Lance Poimboeuf

No. 62
- Position: Guard

Personal information
- Born: November 10, 1940 Franklin, Louisiana
- Died: May 18, 2018 (aged 77) Thibodaux, Louisiana
- Listed height: 6 ft 3 in (1.91 m)
- Listed weight: 225 lb (102 kg)

Career information
- High school: Franklin (LA)
- College: Louisiana–Lafayette
- NFL draft: 1963: undrafted

Career history
- Dallas Cowboys (1963);
- Stats at Pro Football Reference

= Lance Poimboeuf =

American football player (1940–2018)

Lance Joseph Poimboeuf (November 10, 1940 – May 18, 2018) was an American football offensive guard in the National Football League for the Dallas Cowboys. He played college football at the University of Louisiana at Lafayette.

==Early life==
Poimboeuf attended Franklin High School. He walked-on at the University of Louisiana at Lafayette. He played for head coaches Jim "Red" Hoggatt in 1960 and for Russ Faulkinberry in 1961 and 1962.

He was a two-way tackle and a placekicker. He kicked a 55-yard field goal as a senior. He received the Cambre Award for the top non-scholarship athlete.

==Professional career==
Poimboeuf was signed as an undrafted free agent by the Dallas Cowboys after the 1963 NFL draft. As a rookie, he was tried at guard, punter and also competed with Sam Baker for the placekicker job.

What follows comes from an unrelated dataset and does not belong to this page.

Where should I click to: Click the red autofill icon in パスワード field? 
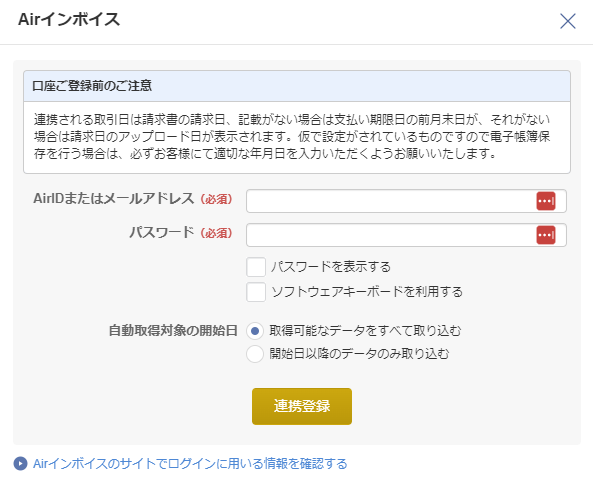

In the 1964 training camp, he was used mostly at placekicker, before being released on August 16.

==Personal life==
Poimboeuf was the football head coach at Edward Douglas White Catholic High School, winning the state championship in 1968 and 1969. He later moved on to Nicholls State University, where he was an associate professor, the Department Head of Health and Physical Education and Faculty Representative to the NCAA. He also was President of the Southland Athletic Conference. He died on May 18, 2018.